The City Council can use the general fund at its own discretion. Voters might not be keen on a new tax — which would only would be charged to guests of STRs — that could be tapped from the general fund at the City Council’s pleasure, council members said.
The work session came when the City Council is examining potential ways to regulate Aspen’s industry of STR stays, which are for no more than 30 days.
City Council in December placed a moratorium on new STR permit applications for 2022, effectively freezing out new STR licenses while current license-holders can continue to rent out their residences. The moratorium is scheduled to expire Sept. 30. City Council also is entertaining an ordinance, which is separate from the potential tax question, aimed at shaping the management of STR licenses and how the city regulates the industry.
Aspen officeholders have argued the STR business is impacting the character of residential neighborhoods, disproportionately using city services and drying up the rental market for local workers. The council in October 2020 created policy requiring all property owners who rent their condos or homes on a short-term basis to get a business license and a vacation rental permit filed with the city. The business licenses require the property owners to pay the city’s 2% lodging and 2.4% sales taxes.
The first full year of the city’s STR regulations for business licenses and sales taxes, 2021, saw the generation of 1,319 STR licenses, according to city records.

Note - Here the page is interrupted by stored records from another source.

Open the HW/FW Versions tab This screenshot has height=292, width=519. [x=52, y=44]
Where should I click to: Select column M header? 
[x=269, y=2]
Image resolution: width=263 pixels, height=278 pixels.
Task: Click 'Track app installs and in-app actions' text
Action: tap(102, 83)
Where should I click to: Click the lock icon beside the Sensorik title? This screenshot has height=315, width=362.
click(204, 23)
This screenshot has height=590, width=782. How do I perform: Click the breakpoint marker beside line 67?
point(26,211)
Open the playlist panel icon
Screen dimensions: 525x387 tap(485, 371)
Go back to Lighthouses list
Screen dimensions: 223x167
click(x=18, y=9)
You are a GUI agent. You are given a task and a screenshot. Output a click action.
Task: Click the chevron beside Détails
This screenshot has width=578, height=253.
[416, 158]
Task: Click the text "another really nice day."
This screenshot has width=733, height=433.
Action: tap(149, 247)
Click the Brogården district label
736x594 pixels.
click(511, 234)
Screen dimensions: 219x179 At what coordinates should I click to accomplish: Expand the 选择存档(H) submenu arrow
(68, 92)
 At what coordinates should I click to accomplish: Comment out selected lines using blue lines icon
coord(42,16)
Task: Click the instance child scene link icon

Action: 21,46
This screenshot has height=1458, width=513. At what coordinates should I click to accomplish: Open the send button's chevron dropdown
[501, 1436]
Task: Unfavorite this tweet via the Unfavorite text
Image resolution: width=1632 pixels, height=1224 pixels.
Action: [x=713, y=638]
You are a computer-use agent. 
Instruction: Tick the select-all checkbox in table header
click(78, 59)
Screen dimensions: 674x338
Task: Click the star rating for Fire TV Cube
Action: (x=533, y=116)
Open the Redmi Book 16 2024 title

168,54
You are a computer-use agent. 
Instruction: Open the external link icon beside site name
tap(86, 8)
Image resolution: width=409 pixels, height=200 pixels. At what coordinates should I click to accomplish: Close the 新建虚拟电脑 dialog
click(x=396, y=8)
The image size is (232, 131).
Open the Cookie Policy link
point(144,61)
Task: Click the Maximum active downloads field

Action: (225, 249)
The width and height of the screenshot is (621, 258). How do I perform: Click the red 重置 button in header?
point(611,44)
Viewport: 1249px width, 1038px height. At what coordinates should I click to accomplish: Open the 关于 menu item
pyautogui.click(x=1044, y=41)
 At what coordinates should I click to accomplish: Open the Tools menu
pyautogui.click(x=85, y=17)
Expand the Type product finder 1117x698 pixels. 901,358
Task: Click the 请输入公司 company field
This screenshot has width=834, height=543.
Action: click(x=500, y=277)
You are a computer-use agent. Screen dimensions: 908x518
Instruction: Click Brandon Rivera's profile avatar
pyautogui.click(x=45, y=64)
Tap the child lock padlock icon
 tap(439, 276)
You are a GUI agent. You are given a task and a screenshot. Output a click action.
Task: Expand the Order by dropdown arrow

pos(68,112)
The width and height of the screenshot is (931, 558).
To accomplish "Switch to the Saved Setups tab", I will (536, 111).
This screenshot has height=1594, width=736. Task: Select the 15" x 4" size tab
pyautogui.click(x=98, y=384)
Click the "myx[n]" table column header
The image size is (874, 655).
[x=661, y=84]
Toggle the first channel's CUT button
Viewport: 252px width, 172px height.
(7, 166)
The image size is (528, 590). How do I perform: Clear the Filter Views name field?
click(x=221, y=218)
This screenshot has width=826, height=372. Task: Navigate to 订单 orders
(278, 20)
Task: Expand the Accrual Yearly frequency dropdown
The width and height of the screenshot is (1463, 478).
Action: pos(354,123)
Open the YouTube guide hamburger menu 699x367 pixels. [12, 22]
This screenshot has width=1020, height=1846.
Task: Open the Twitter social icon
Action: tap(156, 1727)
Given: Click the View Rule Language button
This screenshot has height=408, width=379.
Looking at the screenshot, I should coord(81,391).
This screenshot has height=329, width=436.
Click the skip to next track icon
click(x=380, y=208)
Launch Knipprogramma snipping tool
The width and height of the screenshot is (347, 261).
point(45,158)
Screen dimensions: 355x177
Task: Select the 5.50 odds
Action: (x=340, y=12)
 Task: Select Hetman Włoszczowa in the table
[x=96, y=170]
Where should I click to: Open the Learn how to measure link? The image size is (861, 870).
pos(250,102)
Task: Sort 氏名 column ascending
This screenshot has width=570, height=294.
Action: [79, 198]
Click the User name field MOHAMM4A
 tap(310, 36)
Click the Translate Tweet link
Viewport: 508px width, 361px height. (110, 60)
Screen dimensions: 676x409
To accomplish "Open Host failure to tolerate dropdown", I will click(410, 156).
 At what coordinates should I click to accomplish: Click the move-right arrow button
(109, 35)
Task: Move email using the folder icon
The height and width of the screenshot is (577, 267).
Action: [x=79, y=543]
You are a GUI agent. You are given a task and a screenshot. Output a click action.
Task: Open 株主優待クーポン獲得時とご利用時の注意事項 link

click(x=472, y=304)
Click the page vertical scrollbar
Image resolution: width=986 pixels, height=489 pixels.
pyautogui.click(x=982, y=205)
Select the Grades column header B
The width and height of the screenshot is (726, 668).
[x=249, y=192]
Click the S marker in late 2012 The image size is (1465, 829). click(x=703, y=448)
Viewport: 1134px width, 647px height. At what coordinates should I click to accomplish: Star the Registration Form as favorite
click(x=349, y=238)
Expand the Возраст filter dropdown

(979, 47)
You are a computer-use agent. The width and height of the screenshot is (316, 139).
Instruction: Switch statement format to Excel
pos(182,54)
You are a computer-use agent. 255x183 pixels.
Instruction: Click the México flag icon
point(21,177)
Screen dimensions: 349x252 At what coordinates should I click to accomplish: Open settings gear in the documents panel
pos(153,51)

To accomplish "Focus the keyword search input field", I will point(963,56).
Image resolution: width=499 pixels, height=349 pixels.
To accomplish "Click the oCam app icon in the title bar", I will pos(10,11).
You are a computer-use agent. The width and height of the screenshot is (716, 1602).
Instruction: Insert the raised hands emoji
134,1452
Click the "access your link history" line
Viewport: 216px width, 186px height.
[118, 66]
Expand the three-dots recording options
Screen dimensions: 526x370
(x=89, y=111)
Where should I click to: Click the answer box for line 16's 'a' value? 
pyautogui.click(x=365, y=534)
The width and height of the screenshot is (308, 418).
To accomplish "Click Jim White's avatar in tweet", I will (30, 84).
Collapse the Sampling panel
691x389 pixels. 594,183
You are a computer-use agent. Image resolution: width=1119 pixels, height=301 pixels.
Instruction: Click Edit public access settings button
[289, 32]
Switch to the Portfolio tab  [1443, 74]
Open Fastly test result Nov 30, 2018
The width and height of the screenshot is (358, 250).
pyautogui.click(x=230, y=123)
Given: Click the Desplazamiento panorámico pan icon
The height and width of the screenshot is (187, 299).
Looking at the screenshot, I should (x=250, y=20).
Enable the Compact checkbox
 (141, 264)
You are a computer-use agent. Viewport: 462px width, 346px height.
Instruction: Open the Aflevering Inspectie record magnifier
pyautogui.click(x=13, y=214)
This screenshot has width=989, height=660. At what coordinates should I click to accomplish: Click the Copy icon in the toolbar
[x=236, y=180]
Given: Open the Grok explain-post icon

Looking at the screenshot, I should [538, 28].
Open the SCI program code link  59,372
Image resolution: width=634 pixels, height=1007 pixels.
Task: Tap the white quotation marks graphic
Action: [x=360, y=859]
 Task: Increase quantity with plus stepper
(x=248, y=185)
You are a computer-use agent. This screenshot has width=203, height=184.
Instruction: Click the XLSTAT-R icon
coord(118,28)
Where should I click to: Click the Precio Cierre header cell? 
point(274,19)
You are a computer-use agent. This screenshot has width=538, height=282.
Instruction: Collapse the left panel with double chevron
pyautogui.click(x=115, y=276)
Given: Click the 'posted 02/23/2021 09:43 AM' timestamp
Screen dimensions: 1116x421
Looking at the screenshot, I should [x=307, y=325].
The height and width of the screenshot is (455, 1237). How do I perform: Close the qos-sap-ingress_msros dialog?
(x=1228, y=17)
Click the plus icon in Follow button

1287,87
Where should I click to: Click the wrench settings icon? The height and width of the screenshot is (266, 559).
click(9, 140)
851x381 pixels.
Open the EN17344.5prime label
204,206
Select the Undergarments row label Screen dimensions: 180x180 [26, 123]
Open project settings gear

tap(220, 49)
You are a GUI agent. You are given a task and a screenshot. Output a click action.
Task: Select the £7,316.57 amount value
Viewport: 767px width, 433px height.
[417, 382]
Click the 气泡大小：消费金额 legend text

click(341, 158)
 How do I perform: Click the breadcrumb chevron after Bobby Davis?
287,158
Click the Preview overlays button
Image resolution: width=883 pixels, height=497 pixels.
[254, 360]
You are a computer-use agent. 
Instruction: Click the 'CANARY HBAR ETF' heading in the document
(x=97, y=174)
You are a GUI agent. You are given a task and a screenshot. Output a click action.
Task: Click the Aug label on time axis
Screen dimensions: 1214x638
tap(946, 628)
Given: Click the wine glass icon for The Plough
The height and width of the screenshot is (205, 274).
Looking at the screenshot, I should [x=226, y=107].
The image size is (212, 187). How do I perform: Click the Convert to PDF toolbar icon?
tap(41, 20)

The excise tax city leaders are considering asking voters to approve would apply to STRs only, with the proceeds intended to help offset the industry’s impacts.
The polling will take place in July with results intended to inform the council’s decision on what the ballot question will look like — from the identified uses for the new tax, to what the preferred tax rate is.
“What number is the community willing to accept on an overall STR tax rate, and for what they things are they willing to accept it for?” is how Councilman Skippy Mesirow summed up the purpose of the polling.
Mesirow said his desire on how to spend the tax proceeds is “affordable housing first, environmental concerns and community infrastructure.”
Councilwoman Rachel Richards suggested pollsters make clear to respondents the “affordable housing shortfalls created by new demand from short-term lodging,” while also demonstrating to poll participants how other similarly situated resort towns are taxing STRs. Ouray’s excise tax on STRs, for example, is 15% while Avon’s is 2%, according to a presentation given to council by city Finance Director Pete Strecker.
STR tax dollars dedicated to the city’s environmental causes will have a broader impact on residents, Councilman John Doyle said.
“In my mind, the environment is the community,” Doyle said. “They are interchangeable, and any dollars that go toward environment are going toward our community.”
Worker housing and infrastructure also should be beneficiaries of the tax, Doyle said.